At the same time, production costs in Asia are increasing, with salary increases easily outstripping inflation.
And election-related violence in recent months has disrupted Bangladesh’s clothing industry, the second-biggest after China. In addition, strikes by garment workers in Cambodia, another major supplier, have increased pressure on global firms.
Tesco, the world’s third-largest retailer, recently announced it expects to source more clothes from Ethiopia.
Hennes & Mauritz, popularly known as H&M, the world’s second-biggest fashion retailer, also said it sees good opportunities for producing clothing in Ethiopia and across sub-Saharan Africa.
Ethiopia currently has 60 garment factories and 15 textile mills in operation, as the country tries to position itself as the next source country for the world’s clothing industry, according to Tadesse Haile, state minister for Industry.
Ethiopia’s new role as an awakening textile giant is helped by an abundance of cotton — millions of hectares suitable for growing cotton remain untapped — and labour, thanks to a population of about 90 million, with a large proportion under the age of 30.
That this influx of foreign companies might squeeze out local manufacturers is not a concern, Fassil says. The massive textile market means there is plenty of room.
Also, he says, competition spurs efficiency and technological upgrades: “Hence we welcome investments from all over the world.”
So as international companies try diversifying from relying on Asian sourcing — H&M is one of the biggest buyers of garments from Bangladesh — Ethiopia increasingly appears to be a beneficiary.
Tesco predicts that by 2014 and 2015 it will export about 1.5 to two million dollars of products from Ethiopia, increasing to about 11 million dollars by 2016 and 2017.
At the same time, foreign companies are particularly sensitive about the need for regulated growth and ethically sound practices, so that mistakes made elsewhere in the world are not repeated.
“It really matters to us that clothes are produced in good conditions and everyone involved is treated decently,” Giles Bolton, the ethical trading director at Tesco, tells IPS.
Hence the company is engaging closely with the Ethiopian government and local business to ensure the long-term development of a well-regulated, ethical clothing industry, he adds.
An advantage in Ethiopia is many suppliers have worker unions which ensure effective dialogue between workers and employers, Anna Eriksson, a spokesperson for H&M, tells IPS.
At Salem’s the weavers appear content working away in the smart and breezy compound. But like most employees, they have concerns.

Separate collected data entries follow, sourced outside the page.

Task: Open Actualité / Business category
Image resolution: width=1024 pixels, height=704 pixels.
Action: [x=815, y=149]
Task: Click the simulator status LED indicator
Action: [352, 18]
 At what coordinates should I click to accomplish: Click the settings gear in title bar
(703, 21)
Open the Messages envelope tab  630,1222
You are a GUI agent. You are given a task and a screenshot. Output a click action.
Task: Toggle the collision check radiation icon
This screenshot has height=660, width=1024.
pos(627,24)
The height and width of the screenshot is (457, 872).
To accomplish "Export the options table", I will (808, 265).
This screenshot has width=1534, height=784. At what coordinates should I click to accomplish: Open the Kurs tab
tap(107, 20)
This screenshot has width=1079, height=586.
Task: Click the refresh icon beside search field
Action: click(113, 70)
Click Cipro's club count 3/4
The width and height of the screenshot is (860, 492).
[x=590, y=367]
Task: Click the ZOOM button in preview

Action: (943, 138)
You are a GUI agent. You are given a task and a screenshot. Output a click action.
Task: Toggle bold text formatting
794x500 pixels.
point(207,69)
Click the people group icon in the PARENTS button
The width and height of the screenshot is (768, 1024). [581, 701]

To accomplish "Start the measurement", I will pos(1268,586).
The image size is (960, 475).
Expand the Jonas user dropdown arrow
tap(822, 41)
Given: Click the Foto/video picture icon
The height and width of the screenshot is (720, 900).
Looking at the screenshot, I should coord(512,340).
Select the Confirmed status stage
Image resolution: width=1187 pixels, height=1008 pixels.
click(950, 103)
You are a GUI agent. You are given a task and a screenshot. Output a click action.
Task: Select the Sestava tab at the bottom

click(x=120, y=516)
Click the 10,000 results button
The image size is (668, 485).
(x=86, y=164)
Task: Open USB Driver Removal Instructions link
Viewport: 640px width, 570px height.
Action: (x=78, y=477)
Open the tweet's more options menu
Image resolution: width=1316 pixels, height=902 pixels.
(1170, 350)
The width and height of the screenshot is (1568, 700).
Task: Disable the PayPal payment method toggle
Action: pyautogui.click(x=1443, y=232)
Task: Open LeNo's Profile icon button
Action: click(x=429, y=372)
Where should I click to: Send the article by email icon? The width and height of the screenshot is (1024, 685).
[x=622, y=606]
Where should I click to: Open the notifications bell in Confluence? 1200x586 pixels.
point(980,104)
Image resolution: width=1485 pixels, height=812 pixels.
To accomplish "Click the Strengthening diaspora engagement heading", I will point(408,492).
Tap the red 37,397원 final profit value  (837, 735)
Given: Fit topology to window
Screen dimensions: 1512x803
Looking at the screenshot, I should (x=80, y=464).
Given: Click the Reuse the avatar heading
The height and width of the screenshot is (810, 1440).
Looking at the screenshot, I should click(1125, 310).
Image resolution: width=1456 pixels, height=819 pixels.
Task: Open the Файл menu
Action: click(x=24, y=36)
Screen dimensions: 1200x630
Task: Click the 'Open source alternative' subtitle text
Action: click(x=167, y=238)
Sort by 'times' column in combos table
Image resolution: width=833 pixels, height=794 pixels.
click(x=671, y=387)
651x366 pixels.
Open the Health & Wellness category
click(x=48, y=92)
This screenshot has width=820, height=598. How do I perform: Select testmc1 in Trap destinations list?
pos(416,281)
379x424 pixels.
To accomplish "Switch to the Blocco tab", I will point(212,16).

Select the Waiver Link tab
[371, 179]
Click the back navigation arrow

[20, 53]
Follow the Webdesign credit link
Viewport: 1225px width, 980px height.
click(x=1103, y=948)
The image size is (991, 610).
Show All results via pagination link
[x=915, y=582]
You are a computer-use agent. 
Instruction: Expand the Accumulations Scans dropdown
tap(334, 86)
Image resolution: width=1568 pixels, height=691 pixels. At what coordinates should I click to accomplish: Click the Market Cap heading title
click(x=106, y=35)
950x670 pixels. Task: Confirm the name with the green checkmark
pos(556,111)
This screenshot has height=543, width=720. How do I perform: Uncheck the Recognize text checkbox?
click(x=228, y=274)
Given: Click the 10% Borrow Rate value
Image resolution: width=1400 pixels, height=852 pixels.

Weaving is a difficult and physically demanding job, Samson Sesete, who has been a weaver for seven years, tells IPS.
And they are paid per item, which means incomes vary, 21-year-old Teshome Onke, who began weaving at 14 in southern Ethiopia, tells IPS.
Fast weavers can earn about 2,000 birr (110 dollars) per month, he says, though their slower companions average closer to 1,500 birr (81 dollars).
And being paid for an item that is then sold for at least twice the cost appears a source of frustration.
Salem says she discusses wages with the weavers, acknowledging how they always want to be paid more.
“But then I wouldn’t be able to sell anything,” she points out.
A 25 percent mark up in price covers overheads, Salem says. A further 65 percent is the maximum profit margin that could be added, and 30 percent of this goes to the government in taxes.
Another challenge for a small business like hers is access to capital. Banks want to see collateral — colourful designs and ideas are not sufficient — and currently she doesn’t have enough.
Across the road Salem has a second compound where she wants to employ dozens more weavers to grow the business.
But currently it’s still too early to commit to expansion.
“Although we are getting plenty of interest, I’m waiting to see whether questions turn into orders,” Salem says.
And even if those orders come, she acknowledges that it will be hard work within the highly-competitive international market where order quotas must be delivered on time, every time.
“You have to strive for perfection,” Salem says. “All of us need to adapt our mindsets for the international market.”